Supplied passage:
December 11, 2024

Judge Declares Some PACER Fees Illegal but Does Not Go Far Enough

Five years ago, in a post called “Making Excuses for Fees on Electronic Public Records,” I described my attempts to persuade the federal Judiciary to stop charging for access to their web-based system, PACER (“Public Access to Court Electronic Records”). Nearly every search, page view, and PDF download from the system incurs a fee ranging from 10 cents to $3 (or, in some cases, much more). I chronicled the many excuses that the courts have provided for charging what amounts to $150 million in fees every year for something that should—by all reasonable accounts—not cost much to provide.

I thought the courts were violating the law. I suggested that someone file suit. Two years later, the good folks at Gupta/Wessler did (in partnership with Motley Rice). Yesterday, Judge Huvelle of the US District Court for the District of Columbia agreed—in part. You can read her opinion here, and see all documents in the case here. Under her ruling, approximately $200 million will likely be returned to people who paid PACER fees from 2010 to 2016. This is good, but not good enough.

Data:

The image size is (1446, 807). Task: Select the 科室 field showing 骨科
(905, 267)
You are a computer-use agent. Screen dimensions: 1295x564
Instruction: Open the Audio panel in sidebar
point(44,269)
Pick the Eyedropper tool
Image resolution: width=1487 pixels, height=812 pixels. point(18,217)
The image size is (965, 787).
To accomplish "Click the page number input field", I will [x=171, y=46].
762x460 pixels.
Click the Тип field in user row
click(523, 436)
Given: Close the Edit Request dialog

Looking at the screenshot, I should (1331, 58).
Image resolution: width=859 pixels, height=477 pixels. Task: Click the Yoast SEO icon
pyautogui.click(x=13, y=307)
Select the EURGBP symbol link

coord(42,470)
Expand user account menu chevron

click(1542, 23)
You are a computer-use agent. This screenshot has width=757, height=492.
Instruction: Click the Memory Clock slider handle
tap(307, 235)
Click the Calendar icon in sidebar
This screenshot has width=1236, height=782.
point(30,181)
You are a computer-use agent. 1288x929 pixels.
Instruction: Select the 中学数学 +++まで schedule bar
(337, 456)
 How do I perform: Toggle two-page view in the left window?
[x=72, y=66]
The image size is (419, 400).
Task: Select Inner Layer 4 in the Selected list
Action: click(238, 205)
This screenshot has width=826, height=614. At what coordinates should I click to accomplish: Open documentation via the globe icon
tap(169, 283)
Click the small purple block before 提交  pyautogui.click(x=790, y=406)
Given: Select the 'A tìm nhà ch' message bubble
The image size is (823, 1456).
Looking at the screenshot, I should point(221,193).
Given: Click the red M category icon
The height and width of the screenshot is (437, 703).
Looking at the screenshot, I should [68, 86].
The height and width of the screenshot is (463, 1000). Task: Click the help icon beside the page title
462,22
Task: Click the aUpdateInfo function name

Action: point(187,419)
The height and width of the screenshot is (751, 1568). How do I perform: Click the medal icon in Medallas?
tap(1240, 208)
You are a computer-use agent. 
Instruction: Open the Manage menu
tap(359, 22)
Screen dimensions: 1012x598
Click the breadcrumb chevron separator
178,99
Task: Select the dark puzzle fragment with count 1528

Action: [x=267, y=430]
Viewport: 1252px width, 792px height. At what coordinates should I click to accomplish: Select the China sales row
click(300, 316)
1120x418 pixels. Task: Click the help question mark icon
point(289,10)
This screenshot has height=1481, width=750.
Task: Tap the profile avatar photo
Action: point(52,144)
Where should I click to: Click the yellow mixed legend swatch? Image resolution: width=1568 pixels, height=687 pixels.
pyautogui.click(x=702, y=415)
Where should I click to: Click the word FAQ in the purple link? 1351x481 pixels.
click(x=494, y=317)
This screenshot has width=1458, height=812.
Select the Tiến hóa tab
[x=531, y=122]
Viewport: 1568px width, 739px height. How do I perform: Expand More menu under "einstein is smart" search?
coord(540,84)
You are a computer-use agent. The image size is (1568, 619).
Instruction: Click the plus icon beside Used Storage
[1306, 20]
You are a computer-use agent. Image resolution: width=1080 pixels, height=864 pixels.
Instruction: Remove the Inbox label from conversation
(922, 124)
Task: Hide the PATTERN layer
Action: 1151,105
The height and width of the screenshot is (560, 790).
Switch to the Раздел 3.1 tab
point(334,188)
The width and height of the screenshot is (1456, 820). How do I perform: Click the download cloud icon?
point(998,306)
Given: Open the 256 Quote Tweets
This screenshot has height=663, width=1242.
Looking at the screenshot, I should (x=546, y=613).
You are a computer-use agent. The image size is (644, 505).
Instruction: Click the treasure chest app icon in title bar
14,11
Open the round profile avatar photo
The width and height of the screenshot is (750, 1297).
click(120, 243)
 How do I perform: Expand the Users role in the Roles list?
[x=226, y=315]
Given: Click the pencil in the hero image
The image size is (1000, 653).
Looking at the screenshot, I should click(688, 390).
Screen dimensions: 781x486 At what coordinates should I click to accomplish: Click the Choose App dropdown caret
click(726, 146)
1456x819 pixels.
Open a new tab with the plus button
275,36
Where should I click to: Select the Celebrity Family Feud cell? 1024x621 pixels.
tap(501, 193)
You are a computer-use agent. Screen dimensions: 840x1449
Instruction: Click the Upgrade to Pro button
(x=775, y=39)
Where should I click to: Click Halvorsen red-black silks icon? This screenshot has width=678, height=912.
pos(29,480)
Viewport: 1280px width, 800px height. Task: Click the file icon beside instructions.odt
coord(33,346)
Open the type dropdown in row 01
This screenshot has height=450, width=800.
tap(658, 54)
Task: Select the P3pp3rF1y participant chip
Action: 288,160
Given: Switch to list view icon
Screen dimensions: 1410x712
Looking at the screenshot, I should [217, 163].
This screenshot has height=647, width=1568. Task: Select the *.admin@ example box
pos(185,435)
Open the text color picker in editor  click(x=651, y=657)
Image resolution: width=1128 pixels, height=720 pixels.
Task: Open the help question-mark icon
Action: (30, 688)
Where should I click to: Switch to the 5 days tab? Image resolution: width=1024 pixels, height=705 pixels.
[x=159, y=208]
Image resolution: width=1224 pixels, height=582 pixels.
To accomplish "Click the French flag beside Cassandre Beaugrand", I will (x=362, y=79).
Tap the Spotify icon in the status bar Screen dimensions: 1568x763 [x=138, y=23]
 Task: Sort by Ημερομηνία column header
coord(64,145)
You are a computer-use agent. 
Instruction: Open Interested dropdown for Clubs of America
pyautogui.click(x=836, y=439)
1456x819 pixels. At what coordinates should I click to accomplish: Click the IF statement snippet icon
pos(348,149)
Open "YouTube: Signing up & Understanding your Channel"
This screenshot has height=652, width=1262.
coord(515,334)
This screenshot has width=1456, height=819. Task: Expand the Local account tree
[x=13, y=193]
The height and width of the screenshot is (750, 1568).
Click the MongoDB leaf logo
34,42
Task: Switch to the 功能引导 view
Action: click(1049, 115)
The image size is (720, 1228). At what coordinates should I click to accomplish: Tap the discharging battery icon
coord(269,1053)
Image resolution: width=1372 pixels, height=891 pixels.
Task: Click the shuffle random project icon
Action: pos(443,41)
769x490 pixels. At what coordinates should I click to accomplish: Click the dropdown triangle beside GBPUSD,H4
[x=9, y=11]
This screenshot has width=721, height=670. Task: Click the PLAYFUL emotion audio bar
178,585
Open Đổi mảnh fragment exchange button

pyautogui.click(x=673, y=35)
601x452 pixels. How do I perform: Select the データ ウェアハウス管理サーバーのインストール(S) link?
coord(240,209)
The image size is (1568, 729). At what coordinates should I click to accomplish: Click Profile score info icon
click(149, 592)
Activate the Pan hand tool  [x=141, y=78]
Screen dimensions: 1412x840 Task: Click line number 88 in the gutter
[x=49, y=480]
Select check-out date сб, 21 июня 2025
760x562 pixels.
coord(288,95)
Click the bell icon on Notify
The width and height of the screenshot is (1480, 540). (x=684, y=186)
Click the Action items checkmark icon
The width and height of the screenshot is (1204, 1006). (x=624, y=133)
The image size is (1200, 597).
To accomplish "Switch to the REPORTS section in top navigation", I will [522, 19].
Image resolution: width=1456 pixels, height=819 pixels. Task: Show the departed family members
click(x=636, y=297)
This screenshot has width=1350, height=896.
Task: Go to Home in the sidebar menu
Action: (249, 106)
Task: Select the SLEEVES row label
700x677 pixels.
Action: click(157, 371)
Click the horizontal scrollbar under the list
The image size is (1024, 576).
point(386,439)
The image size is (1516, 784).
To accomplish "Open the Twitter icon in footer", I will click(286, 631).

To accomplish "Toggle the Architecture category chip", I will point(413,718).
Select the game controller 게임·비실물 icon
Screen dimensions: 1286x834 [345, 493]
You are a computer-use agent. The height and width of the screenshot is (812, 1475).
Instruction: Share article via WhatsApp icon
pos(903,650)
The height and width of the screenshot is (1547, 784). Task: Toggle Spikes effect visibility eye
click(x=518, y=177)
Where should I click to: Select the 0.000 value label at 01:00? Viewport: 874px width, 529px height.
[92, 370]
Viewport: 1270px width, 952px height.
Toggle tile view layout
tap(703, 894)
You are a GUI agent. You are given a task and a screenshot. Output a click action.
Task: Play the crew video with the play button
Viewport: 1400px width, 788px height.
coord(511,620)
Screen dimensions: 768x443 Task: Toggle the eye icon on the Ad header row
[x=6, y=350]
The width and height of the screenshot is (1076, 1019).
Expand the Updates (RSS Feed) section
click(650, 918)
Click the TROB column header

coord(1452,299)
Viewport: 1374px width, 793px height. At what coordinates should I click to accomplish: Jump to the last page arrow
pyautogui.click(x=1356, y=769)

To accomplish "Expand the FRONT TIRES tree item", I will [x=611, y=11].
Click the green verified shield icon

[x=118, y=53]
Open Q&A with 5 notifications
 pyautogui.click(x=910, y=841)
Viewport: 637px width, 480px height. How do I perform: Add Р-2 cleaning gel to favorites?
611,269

The exercise:
Reproduce the passage of the PACER fees post starting at "Five years ago, in" and ending at "much to provide.".

Result below:
Five years ago, in a post called “Making Excuses for Fees on Electronic Public Records,” I described my attempts to persuade the federal Judiciary to stop charging for access to their web-based system, PACER (“Public Access to Court Electronic Records”). Nearly every search, page view, and PDF download from the system incurs a fee ranging from 10 cents to $3 (or, in some cases, much more). I chronicled the many excuses that the courts have provided for charging what amounts to $150 million in fees every year for something that should—by all reasonable accounts—not cost much to provide.